= Beginning of Section =

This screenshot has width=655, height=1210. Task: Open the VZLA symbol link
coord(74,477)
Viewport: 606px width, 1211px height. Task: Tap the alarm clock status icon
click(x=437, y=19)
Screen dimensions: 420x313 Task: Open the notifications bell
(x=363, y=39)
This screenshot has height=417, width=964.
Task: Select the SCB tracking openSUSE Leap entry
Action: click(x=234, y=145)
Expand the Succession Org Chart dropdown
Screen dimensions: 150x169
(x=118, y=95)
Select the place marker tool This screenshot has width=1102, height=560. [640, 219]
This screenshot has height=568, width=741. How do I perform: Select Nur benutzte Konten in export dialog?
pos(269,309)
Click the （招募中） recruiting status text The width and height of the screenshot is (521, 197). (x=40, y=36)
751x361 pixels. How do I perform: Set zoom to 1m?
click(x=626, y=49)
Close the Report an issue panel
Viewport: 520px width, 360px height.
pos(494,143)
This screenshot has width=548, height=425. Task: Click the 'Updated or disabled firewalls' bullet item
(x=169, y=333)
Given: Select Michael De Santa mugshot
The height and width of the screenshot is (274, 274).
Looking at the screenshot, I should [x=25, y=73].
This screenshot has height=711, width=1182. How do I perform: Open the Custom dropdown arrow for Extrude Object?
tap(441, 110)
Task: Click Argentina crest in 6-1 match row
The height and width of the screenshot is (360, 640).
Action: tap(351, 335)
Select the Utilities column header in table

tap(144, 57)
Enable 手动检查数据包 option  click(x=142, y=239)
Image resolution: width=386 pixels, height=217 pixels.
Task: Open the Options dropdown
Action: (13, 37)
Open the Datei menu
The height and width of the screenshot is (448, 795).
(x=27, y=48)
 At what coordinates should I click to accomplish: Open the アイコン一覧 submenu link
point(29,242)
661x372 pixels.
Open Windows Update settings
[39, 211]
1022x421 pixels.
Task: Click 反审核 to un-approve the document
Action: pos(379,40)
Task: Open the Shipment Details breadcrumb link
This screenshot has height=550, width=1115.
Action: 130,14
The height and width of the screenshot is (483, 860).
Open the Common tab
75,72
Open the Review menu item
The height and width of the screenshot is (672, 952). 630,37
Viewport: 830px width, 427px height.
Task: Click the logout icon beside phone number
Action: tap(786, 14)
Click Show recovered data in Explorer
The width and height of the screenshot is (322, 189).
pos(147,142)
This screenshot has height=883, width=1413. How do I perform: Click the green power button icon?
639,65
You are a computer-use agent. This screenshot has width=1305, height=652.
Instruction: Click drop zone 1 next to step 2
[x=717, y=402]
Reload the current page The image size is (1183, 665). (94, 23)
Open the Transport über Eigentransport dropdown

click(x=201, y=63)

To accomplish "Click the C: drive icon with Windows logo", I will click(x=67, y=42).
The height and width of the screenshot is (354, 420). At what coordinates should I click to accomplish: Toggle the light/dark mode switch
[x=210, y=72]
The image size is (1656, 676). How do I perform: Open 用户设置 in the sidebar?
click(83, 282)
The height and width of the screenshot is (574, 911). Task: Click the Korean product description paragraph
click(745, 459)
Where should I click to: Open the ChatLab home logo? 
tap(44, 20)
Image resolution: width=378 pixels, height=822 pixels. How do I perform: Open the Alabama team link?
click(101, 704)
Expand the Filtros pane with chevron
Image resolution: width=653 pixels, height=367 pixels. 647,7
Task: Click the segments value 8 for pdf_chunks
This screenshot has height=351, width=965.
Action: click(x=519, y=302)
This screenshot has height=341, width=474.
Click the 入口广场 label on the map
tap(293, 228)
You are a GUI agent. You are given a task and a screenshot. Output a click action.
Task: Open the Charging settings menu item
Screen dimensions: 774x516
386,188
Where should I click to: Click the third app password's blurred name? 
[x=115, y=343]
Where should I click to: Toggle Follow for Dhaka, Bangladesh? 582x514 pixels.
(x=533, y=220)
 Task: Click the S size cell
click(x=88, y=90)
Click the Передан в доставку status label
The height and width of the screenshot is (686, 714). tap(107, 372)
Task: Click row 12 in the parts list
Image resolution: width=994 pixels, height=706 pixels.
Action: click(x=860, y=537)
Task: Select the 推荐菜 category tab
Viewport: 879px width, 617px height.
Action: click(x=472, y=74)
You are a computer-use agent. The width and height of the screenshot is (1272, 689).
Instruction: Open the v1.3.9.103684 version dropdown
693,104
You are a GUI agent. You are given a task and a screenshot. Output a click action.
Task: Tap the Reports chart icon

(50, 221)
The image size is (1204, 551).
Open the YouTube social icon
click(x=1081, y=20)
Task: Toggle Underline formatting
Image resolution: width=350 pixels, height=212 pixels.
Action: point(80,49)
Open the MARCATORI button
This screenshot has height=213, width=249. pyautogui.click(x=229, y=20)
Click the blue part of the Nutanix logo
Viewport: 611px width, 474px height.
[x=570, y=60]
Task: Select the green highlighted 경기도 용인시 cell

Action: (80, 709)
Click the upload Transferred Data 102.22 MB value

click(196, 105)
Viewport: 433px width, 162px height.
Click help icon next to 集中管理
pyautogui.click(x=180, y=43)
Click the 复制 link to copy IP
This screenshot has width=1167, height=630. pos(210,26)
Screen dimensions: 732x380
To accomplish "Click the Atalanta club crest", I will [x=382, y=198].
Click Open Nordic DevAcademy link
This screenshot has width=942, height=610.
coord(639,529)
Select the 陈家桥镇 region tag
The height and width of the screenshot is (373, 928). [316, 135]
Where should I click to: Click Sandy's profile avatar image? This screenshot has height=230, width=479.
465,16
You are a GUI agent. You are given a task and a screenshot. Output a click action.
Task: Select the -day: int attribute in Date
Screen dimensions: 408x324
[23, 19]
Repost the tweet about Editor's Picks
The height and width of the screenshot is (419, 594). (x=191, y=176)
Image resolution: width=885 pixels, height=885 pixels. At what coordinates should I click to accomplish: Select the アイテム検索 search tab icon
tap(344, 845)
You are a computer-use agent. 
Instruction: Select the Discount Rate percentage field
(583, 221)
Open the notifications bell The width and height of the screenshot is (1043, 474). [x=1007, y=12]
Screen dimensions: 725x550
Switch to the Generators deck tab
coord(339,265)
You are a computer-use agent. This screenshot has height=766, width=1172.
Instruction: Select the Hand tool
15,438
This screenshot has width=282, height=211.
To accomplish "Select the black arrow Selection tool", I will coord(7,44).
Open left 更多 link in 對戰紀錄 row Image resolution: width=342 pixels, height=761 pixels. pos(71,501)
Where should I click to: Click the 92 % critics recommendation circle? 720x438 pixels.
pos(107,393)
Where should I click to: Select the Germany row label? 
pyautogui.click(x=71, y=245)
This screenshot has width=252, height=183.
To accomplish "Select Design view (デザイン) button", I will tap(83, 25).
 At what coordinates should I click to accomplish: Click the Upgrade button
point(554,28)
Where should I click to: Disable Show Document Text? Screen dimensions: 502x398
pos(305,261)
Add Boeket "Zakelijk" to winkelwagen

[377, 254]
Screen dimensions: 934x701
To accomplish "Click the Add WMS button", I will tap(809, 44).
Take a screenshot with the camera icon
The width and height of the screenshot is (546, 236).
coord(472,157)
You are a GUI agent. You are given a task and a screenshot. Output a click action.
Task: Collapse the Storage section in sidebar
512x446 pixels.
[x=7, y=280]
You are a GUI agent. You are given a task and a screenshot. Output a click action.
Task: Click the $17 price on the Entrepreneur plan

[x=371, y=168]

= End of Section =

> [Task item]: Please give back only the lines between the first line of the entries and the line with "Task: Click Argentina crest in 6-1 match row", both ends included, word for word.

> [Solved problem]:
This screenshot has width=655, height=1210. Task: Open the VZLA symbol link
coord(74,477)
Viewport: 606px width, 1211px height. Task: Tap the alarm clock status icon
click(x=437, y=19)
Screen dimensions: 420x313 Task: Open the notifications bell
(x=363, y=39)
This screenshot has height=417, width=964.
Task: Select the SCB tracking openSUSE Leap entry
Action: click(x=234, y=145)
Expand the Succession Org Chart dropdown
Screen dimensions: 150x169
(x=118, y=95)
Select the place marker tool This screenshot has width=1102, height=560. [640, 219]
This screenshot has height=568, width=741. How do I perform: Select Nur benutzte Konten in export dialog?
pos(269,309)
Click the （招募中） recruiting status text The width and height of the screenshot is (521, 197). (x=40, y=36)
751x361 pixels. How do I perform: Set zoom to 1m?
click(x=626, y=49)
Close the Report an issue panel
Viewport: 520px width, 360px height.
pos(494,143)
This screenshot has width=548, height=425. Task: Click the 'Updated or disabled firewalls' bullet item
(x=169, y=333)
Given: Select Michael De Santa mugshot
The height and width of the screenshot is (274, 274).
Looking at the screenshot, I should [x=25, y=73].
This screenshot has height=711, width=1182. How do I perform: Open the Custom dropdown arrow for Extrude Object?
tap(441, 110)
Task: Click Argentina crest in 6-1 match row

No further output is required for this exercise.